Task statement
Transcribe the listing below only from the line with "Read more (281, 728)" up to and including the line with "Will my order be trackable? (94, 1395)".

Data
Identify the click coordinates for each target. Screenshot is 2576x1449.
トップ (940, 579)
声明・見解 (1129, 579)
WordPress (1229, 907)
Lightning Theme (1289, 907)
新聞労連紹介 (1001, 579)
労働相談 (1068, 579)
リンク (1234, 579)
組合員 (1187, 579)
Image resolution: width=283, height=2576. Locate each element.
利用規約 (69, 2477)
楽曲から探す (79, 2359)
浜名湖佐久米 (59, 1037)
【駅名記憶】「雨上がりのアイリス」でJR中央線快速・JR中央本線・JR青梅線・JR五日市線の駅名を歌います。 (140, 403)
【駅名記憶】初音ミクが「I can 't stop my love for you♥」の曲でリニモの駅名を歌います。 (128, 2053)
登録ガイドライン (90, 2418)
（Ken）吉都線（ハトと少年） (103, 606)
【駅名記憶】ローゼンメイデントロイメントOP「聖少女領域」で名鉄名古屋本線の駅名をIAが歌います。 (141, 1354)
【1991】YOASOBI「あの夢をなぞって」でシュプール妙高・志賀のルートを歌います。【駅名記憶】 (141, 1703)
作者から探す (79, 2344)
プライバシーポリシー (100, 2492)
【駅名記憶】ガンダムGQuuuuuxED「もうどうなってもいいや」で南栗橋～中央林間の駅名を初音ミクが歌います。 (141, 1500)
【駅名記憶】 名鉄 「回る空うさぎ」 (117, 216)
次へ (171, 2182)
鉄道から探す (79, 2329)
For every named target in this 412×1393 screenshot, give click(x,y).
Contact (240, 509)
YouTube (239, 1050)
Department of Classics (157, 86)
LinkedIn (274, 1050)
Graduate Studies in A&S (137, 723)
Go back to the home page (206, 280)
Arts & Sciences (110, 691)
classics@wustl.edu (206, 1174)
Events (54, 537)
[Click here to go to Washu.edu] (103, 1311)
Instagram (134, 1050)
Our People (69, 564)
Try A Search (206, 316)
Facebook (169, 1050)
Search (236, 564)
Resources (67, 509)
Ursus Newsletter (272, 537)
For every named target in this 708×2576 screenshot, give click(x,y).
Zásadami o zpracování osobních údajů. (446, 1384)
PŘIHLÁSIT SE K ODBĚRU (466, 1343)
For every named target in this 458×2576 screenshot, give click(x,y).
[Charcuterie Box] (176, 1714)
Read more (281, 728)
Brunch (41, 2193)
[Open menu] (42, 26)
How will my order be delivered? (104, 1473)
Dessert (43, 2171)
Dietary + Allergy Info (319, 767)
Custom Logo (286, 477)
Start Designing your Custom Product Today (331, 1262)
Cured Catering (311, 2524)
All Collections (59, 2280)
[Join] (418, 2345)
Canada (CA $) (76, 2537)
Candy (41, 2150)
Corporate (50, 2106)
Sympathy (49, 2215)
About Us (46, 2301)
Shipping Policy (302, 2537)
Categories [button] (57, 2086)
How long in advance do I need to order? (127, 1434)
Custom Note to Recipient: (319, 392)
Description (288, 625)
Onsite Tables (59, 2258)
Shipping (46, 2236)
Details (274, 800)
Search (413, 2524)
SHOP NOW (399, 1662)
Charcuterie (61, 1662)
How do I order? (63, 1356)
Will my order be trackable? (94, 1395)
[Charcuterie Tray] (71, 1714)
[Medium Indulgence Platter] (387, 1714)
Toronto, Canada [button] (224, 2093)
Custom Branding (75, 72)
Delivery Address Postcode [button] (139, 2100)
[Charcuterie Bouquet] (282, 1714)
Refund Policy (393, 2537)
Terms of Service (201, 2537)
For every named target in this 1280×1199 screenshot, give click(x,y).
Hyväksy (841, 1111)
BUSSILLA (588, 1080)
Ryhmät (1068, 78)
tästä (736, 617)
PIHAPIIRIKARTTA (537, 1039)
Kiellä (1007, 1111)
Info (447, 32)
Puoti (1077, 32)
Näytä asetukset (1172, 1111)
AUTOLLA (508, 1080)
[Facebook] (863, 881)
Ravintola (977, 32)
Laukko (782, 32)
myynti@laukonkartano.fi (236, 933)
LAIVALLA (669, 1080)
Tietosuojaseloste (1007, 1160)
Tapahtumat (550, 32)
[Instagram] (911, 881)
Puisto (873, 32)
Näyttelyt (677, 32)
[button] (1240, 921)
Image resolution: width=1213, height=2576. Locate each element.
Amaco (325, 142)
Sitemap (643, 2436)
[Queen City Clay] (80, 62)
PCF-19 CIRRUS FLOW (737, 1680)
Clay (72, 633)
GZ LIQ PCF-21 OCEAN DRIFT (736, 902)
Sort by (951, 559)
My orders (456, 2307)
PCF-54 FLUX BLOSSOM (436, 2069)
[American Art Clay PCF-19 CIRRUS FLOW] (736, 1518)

Answer area
Read more (281, 728)
Brunch (41, 2193)
[Open menu] (42, 26)
How will my order be delivered? (104, 1473)
Dessert (43, 2171)
Dietary + Allergy Info (319, 767)
Custom Logo (286, 477)
Start Designing your Custom Product Today (331, 1262)
Cured Catering (311, 2524)
All Collections (59, 2280)
[Join] (418, 2345)
Canada (CA $) (76, 2537)
Candy (41, 2150)
Corporate (50, 2106)
Sympathy (49, 2215)
About Us (46, 2301)
Shipping Policy (302, 2537)
Categories [button] (57, 2086)
How long in advance do I need to order? (127, 1434)
Custom Note to Recipient: (319, 392)
Description (288, 625)
Onsite Tables (59, 2258)
Shipping (46, 2236)
Details (274, 800)
Search (413, 2524)
SHOP NOW (399, 1662)
Charcuterie (61, 1662)
How do I order? (63, 1356)
Will my order be trackable? (94, 1395)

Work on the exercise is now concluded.